8. In this connection, it may be apt to recall the scope of duty cast on the assessee to disclose truly and fully all material facts necessary as has been stated succinctly by the Supreme Court in Calcutta Discount Co. Ltd. vs. ITO (1961) 41 ITR 191 (SC) wherein the Court said that : “There can be no doubt that the duty of disclosing all the primary facts relevant to the decision of the question before the assessing authority lies on the assessee…….. Does the duty, however, extend beyond the full and truthful disclosure of all primary facts ? In our opinion, the answer to this question must be in the negative. Once all the primary facts are before the assessing (authority), he requires no further assistance by way of disclosure. It is for him to decide what inferences of facts can be reasonably drawn and what legal inferences have ultimately to be drawn. It is not for somebody else far less the assessee—to tell the assessing authority what inferences, whether of facts or law, should be drawn.” Apparently, after examining all the papers particularly with respect to question of ‘peak cash credit’ during the previous year relevant (to) assessment period 1984-85 was the matter of drawing inference from the documents in possession of the respondents since December, 1985. The respondents being in possession of those documents, the same were examined and analysed by the officers of the respondents before considering the application of the petitioner seeking benefit under the Amnesty Scheme during the reassessment proceedings shows that reassessment order was passed after the documents were considered and analysed by the AO which were seized from the assessee. The assessee has surrendered income from the undisclosed source in pursuance of notice under s. 148 at Rs. 66,000 on the basis of his opinion about peak cash credit which was on the examination by the AO, whose was report before the IAC, the IAC required the assessee to surrender Rs. 1,10,000 as income from undisclosed source to which the assessee had agreed and reassessment was framed on that basis.
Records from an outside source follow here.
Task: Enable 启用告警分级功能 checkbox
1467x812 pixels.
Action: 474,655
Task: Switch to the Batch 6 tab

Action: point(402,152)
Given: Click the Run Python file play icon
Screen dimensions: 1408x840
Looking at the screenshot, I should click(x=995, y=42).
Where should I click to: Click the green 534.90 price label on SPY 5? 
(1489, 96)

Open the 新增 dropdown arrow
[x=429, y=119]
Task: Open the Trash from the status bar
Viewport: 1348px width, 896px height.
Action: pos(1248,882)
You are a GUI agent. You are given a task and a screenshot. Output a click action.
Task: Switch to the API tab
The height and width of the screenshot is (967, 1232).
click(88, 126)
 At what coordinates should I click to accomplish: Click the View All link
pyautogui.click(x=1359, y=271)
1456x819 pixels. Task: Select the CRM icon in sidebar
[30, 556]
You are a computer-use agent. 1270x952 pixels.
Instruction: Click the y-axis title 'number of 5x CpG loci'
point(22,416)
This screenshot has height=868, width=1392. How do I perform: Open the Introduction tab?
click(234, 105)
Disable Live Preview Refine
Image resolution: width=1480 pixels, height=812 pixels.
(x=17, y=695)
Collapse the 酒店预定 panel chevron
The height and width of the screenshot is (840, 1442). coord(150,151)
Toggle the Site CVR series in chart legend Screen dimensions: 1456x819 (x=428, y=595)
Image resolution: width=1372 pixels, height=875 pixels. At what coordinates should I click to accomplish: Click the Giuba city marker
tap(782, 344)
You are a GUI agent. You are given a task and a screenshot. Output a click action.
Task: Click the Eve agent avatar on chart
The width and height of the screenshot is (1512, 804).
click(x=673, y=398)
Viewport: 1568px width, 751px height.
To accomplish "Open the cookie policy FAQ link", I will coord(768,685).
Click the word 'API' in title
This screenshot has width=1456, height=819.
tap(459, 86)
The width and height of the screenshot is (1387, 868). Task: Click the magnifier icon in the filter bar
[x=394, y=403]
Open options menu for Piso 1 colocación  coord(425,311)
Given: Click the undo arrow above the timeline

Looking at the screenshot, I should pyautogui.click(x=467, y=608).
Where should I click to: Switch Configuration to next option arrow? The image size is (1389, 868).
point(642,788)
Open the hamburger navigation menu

Thereafter in March, 1991 the AO sought to assume jurisdiction by issuing notice under s. 148 again. There could not even be any reference to omission or failure on the part of assessee to draw inference from the very documents which earlier had been examined and from which inference drawn by the authority have been given effect to. Therefore, in my opinion, the question about assumption of jurisdiction by the respondent in terms of reasons recorded by the respondents, the AO does not travel beyond the proviso to s. 147. The assumption of jurisdiction by the respondent AO to initiate assessment proceedings for the asst. yr. 1984-85 in the circumstances after expiry of four years from the end of said assessment year that is to say after 31st March, 1989 must be held to be without jurisdiction and the petitioner is entitled to succeed.

11. As a result, this petition is allowed. The impugned notice Annex. 10 is quashed and the respondents are restrained from proceeding further in pursuance of said notice. No order as to costs.